Step 1: Understanding the Concept:
This is a standard optimization problem from calculus.
We are given a constraint: the total perimeter of a rectangle is fixed at 64 meters.
We need to maximize the area of this rectangle.
Usually, a rectangle has two dimensions (length and width), but we can use the perimeter constraint to express the area as a function of only one variable.
Once we have a function \( A(x) \), we find its maximum by taking the derivative and setting it to zero.
Step 2: Key Formula or Approach:
Let the length of the rectangle be \( l \) and the width be \( w \).
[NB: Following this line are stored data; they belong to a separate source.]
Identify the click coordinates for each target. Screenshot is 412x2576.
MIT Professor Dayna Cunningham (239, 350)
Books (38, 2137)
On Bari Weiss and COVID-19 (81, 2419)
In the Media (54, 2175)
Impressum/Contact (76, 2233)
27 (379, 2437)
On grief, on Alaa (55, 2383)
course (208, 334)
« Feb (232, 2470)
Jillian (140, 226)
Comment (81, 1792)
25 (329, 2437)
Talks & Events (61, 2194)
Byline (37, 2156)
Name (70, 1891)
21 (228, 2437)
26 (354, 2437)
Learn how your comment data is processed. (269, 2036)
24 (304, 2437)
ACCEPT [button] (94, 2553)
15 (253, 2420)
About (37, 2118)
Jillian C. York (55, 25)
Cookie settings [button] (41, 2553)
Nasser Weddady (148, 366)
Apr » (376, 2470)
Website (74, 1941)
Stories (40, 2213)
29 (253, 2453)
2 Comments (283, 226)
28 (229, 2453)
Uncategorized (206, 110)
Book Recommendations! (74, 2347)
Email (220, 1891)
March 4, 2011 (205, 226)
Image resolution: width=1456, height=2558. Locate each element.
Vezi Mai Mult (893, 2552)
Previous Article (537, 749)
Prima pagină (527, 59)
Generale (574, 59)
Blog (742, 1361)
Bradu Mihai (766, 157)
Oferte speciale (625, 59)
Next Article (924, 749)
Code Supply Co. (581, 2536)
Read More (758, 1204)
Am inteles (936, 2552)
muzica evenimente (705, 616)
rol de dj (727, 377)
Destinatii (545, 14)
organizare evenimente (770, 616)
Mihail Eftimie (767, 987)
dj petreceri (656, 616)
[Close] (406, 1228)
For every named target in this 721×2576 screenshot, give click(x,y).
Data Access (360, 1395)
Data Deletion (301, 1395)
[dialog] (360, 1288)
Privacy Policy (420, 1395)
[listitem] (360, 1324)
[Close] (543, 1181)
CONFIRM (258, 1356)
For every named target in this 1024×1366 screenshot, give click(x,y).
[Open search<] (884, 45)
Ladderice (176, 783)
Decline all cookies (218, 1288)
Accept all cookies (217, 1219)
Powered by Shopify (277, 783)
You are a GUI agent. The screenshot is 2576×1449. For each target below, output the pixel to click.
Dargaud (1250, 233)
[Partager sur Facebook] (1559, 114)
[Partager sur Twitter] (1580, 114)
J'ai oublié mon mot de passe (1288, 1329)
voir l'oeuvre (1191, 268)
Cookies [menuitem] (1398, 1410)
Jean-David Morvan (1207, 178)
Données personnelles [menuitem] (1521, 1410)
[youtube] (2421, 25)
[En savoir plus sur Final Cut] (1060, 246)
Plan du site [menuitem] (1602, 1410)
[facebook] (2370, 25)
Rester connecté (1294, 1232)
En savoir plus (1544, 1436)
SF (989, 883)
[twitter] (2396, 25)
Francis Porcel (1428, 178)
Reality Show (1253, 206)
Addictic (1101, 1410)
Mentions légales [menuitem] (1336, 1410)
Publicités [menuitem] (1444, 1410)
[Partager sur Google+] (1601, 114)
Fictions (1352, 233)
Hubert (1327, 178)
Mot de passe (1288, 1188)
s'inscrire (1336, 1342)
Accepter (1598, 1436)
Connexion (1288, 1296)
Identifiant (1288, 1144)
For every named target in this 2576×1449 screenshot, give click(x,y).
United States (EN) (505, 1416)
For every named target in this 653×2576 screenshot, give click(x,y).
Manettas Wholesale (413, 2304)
Perimeter \( P = 2(l + w) = 64 \implies l + w = 32 \).
From this, we can write \( w = 32 - l \).
Area \( A = l \cdot w \).
Substituting for \( w \): \( A(l) = l(32 - l) = 32l - l^2 \).
Step 3: Detailed Explanation:
To find the value of \( l \) that maximizes the area, we calculate the first derivative \( A'(l) \):
\[ \frac{dA}{dl} = 32 - 2l \]
Set the first derivative to zero to find the critical points:
\[ 32 - 2l = 0 \implies 2l = 32 \implies l = 16 \]
To ensure this critical point is a maximum, we look at the second derivative \( A''(l) \):
\[ \frac{d^2A}{dl^2} = -2 \]
Since the second derivative is negative (\(<0 \)), the area is indeed maximized when \( l = 16 \).
Now, calculate the width \( w \) using the perimeter constraint:
\[ w = 32 - l = 32 - 16 = 16 \]
Both dimensions are 16 m, which means the rectangle is a square.
Step 4: Final Answer:
The dimensions that maximize the area are 16 m and 16 m.
This matches option (A).